Friday, July 09, 2010

V03-T03 The Man Who Invented Himself

.....Many of the recordings I used for this series of compilation tapes were rare at the time that I used them. Of course, since all of these recordings, including the ones created for broadcast or promotional purposes, were mass produced, 'rare' is a relative term. If you manufacture a David Bowie title in quantities less than 50,000 that item would be considered somewhat rare because his international sales are typically in the millions. That same number would make an appropriate first pressing for a band on a small, privately owned label. Of the recordings used here that I would think were hard to come by, many have since been reissued (or issued) on CD. While their original format issue is still technically rare the newly pressed sources often ship in even larger quantities than the originals. By contrast, the recording used below may have actually become more rare since I compiled the tape due to very unusual circumstances.

Volume 3: A KINDER, GENTLER ZERO TOLERANCE, track 3
  • 02:59 "THE MAN WHO INVENTED HIMSELF" (Robyn Hitchcock)
  • performed by Robyn Hitchcock
  • original source: LP BLACK SNAKE DIAMOND ROLE Armageddon ARM 4 (UK) May, 1981
  • and my source: CD BLACK SNAKE DIAMOND ROLE Aftermath AFT CD 1 (UK) 1987
.....In March 1980 The Soft Boys finished the recording sessions that would be pieced together to form their last original studio album, UNDERWATER MOONLIGHT. That spring, a Virgin Records employee named Richard Bishop set out to launch his own label, Armageddon, and The Soft Boys would put any future releases on it. As it turned out, their recordings from that point on fell into four categories: songs released as Soft Boys singles; songs packaged with earlier outtakes to fill out a Soft Boys posthumous album; songs retroactively credited to guitarist Kimberley Rew for singles; and songs retroactively credited to Hitchcock for much of his first solo album and parts of a later compilation, INVISIBLE HITCHCOCK. These were mostly released over the course of the next year and a half, after Rew had tracked down a pre-Soft Boys bandmate from his old band The Waves. In his absence they had become a rock-and-country cover band called "Mama's Cooking" with an American female guitarist. They needed Rew's writing skills, so he agreed to join on condition that he play guitar and the American woman sings his songs instead of him. And "Katrina And The Waves" was a much better name.

# WHAT YOU WILL DO:
Answer these questions from the post about "The Man Who Invented Himself."
1. How many copies of a David Bowie title would make it somewhat rare?
2. In what month and year did The Soft Boys finish the sessions for UNDERWATER MOONLIGHT?
3. Who set out to launch the Armageddon label?
The data has no connection to the post about "The Man Who Invented Himself."

# RECORDS SHOWN:
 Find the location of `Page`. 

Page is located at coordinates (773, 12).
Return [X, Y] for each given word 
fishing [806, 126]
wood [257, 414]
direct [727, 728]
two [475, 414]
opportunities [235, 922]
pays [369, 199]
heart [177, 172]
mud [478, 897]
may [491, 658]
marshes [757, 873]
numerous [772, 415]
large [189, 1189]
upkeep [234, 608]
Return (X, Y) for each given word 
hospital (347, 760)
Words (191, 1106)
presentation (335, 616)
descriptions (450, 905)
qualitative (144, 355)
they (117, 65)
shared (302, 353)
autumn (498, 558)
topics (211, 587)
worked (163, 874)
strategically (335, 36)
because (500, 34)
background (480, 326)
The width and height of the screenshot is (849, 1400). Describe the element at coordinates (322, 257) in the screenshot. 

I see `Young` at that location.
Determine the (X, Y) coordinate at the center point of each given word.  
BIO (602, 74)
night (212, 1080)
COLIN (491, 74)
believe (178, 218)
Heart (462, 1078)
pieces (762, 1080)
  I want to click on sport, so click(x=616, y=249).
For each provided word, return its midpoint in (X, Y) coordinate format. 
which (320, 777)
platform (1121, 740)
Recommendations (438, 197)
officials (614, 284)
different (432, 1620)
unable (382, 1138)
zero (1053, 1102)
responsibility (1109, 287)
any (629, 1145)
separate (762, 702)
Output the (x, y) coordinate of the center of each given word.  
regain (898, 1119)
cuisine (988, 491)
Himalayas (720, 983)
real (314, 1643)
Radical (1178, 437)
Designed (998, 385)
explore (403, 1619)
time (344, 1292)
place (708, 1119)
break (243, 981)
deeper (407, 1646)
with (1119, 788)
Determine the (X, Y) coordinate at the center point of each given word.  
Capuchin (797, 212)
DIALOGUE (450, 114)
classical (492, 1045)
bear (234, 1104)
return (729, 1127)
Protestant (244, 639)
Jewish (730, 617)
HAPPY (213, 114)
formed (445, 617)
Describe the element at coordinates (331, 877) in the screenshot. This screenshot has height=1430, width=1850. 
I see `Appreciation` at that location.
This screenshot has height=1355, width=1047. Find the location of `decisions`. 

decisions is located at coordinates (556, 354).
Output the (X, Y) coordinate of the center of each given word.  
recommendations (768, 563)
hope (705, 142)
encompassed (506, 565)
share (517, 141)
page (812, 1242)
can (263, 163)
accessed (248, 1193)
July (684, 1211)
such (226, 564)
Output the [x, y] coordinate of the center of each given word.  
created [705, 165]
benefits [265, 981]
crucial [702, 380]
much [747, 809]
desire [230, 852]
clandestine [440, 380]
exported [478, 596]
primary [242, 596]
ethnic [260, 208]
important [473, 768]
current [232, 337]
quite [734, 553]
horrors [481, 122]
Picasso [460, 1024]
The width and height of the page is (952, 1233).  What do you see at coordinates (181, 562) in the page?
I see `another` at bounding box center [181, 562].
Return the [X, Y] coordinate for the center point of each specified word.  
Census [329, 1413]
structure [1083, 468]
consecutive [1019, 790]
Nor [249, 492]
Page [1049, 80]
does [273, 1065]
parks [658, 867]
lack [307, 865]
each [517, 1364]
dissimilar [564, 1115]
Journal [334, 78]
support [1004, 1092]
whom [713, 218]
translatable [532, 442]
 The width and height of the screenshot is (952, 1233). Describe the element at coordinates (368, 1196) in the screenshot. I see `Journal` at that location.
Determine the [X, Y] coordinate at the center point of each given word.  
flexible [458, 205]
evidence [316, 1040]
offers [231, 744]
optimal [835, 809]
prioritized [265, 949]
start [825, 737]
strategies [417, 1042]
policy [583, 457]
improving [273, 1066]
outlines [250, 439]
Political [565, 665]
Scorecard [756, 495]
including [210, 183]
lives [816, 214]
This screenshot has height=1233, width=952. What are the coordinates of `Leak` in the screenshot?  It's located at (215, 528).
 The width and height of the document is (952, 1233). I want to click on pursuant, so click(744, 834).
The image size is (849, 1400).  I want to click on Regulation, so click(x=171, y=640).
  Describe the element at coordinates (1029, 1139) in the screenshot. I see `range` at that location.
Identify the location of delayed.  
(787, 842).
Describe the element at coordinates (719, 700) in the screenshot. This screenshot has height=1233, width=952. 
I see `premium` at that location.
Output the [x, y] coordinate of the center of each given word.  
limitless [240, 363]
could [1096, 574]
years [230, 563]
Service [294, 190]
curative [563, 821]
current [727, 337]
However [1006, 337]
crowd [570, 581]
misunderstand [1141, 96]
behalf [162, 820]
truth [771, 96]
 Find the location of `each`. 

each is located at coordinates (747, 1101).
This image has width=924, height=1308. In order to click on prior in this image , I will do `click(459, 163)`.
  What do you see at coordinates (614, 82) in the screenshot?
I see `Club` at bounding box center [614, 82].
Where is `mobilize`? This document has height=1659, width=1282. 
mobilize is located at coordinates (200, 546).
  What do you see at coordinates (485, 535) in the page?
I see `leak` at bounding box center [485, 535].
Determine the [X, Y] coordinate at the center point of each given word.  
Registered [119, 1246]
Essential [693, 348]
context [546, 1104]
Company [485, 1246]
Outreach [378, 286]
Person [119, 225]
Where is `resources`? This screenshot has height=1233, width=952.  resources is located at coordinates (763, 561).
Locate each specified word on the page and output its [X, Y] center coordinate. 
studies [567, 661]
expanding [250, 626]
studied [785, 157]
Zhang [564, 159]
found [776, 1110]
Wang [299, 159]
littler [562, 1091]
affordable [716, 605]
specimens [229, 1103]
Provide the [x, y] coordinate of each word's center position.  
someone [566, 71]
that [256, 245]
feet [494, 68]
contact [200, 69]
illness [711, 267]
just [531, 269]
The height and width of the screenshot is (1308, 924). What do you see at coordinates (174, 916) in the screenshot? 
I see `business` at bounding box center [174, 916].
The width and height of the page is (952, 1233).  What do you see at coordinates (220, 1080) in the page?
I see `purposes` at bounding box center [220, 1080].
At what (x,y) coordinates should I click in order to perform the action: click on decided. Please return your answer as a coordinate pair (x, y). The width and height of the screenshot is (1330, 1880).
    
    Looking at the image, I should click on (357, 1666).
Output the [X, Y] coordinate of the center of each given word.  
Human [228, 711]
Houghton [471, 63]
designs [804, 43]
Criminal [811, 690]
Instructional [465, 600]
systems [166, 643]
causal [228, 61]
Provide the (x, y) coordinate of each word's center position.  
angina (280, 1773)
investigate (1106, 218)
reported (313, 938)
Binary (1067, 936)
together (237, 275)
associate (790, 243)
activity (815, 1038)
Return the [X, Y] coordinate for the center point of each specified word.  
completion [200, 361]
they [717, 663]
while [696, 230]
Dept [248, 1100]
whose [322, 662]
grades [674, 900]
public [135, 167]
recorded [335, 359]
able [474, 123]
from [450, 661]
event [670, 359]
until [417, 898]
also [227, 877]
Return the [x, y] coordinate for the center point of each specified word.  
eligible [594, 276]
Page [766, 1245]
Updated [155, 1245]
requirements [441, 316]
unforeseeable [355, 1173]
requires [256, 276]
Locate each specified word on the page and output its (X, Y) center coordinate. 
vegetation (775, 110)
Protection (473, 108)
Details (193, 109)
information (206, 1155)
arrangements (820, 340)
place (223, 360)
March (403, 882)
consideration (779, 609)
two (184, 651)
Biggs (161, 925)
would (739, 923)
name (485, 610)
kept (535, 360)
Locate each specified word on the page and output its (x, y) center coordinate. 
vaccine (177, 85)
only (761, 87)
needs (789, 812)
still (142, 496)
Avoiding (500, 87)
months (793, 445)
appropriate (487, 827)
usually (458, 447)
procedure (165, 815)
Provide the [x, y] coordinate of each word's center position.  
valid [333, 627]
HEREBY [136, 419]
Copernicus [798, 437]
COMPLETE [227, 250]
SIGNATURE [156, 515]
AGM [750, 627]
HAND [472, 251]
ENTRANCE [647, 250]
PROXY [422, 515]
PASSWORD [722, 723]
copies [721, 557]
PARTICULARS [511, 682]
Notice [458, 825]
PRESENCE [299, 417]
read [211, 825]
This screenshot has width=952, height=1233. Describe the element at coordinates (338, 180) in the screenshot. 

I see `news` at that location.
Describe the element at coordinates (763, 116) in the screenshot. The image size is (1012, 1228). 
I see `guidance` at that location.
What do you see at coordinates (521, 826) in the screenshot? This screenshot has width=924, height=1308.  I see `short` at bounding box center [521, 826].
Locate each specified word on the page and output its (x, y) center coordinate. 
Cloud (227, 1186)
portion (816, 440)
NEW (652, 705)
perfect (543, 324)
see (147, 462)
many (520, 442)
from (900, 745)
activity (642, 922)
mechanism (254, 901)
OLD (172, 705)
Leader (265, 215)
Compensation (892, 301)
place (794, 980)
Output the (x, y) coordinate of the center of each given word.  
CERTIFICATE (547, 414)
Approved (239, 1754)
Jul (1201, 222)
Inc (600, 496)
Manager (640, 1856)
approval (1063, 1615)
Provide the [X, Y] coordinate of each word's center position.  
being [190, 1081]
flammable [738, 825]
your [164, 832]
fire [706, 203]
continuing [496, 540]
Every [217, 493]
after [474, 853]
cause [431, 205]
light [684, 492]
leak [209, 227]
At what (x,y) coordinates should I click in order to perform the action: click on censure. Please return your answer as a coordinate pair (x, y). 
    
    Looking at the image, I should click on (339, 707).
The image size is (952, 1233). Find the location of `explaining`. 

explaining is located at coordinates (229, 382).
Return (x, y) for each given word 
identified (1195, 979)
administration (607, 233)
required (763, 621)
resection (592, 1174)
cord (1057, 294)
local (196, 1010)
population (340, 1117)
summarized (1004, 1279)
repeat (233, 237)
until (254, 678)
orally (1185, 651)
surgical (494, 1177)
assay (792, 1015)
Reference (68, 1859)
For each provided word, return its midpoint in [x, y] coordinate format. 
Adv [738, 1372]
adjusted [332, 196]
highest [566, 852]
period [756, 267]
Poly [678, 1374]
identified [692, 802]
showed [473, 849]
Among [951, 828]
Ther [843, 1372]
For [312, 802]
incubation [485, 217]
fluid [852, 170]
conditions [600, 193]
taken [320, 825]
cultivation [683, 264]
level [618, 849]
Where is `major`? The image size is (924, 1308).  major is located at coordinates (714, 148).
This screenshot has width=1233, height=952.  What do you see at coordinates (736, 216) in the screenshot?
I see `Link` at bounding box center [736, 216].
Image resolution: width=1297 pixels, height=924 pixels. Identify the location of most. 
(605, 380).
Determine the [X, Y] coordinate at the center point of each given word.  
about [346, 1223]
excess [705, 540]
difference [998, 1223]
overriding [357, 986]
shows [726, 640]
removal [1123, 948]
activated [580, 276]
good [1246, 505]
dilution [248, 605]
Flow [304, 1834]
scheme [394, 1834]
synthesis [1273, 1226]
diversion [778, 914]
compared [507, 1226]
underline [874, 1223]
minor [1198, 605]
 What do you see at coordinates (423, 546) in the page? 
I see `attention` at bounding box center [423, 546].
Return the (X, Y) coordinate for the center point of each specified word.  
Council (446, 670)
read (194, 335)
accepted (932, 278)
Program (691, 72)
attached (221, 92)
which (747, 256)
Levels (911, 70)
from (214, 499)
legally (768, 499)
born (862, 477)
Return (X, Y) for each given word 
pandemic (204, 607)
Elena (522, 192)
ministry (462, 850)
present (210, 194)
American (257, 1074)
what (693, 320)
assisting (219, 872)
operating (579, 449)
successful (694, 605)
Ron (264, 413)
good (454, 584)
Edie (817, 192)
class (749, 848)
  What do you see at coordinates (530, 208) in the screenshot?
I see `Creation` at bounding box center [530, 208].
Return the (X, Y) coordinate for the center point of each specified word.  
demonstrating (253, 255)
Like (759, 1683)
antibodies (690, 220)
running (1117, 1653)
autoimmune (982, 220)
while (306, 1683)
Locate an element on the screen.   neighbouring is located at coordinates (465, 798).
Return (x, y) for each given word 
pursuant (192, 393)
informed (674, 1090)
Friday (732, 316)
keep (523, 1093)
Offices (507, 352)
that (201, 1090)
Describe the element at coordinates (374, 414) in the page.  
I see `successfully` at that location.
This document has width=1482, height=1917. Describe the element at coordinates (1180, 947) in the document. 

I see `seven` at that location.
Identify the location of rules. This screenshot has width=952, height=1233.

# RESPONSE FOR THIS EXERCISE:
1. Fewer than 50,000.
2. March 1980.
3. Richard Bishop, a Virgin Records employee.